» What the task asks: Repeat word for word the lines starting at the one with "This screenshot has width=1136, height=443." and ending at the final line of the material, both ends included; omit pictures.

(Beginning of Data shown)

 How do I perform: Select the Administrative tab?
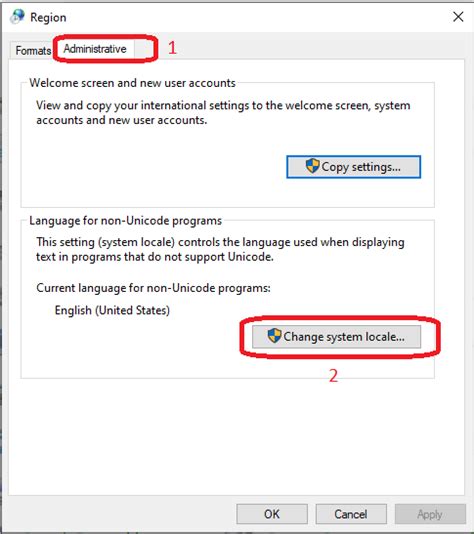point(95,49)
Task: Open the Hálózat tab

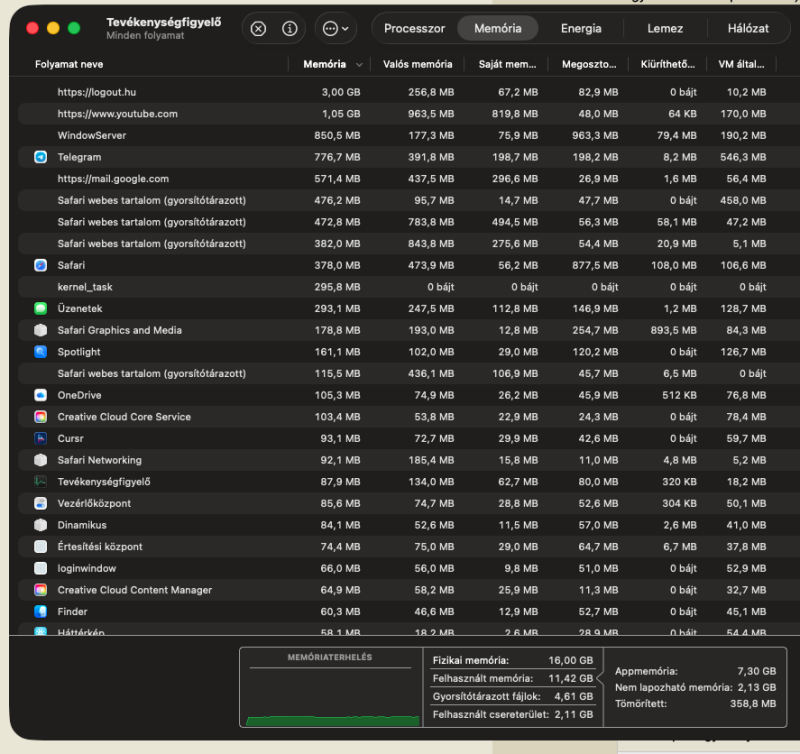Action: [748, 29]
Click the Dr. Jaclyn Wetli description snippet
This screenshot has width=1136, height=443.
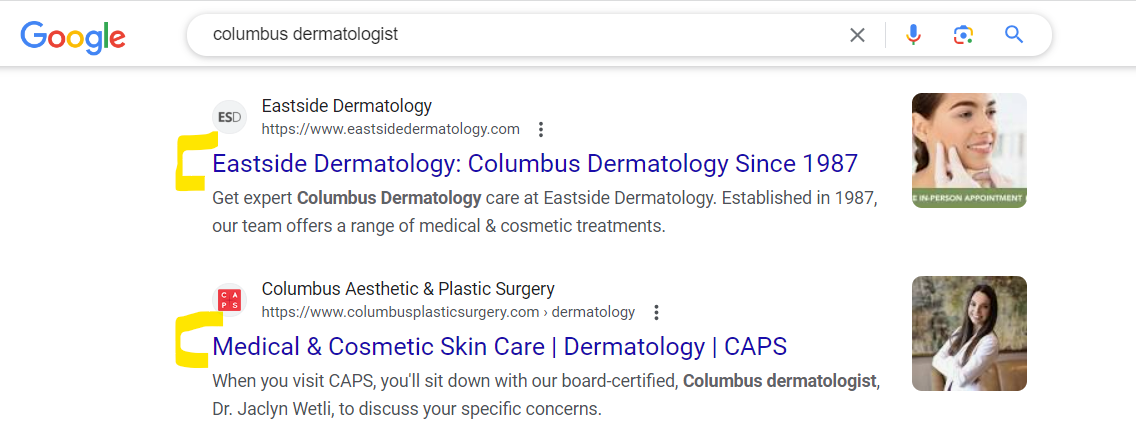[546, 394]
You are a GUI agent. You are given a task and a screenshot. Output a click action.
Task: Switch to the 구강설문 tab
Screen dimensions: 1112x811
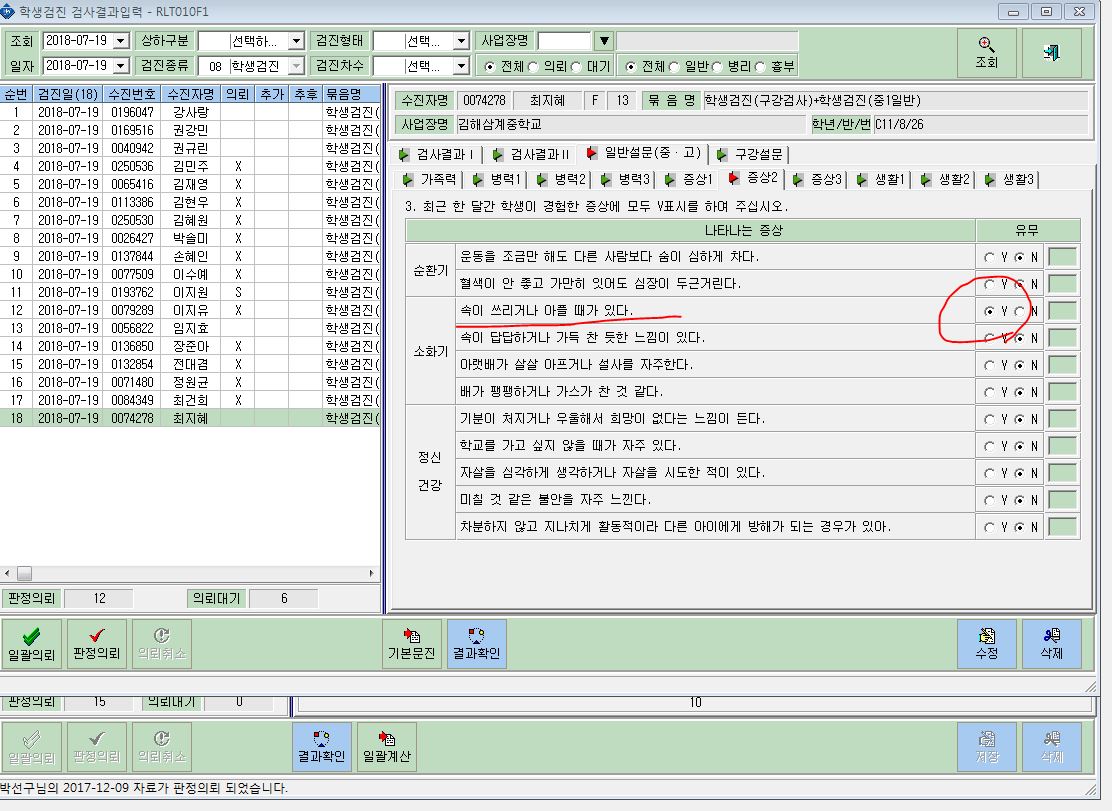750,154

(End of Data shown)

» Result of the exercise:
This screenshot has width=1136, height=443.
[546, 394]
You are a GUI agent. You are given a task and a screenshot. Output a click action.
Task: Switch to the 구강설문 tab
Screen dimensions: 1112x811
750,154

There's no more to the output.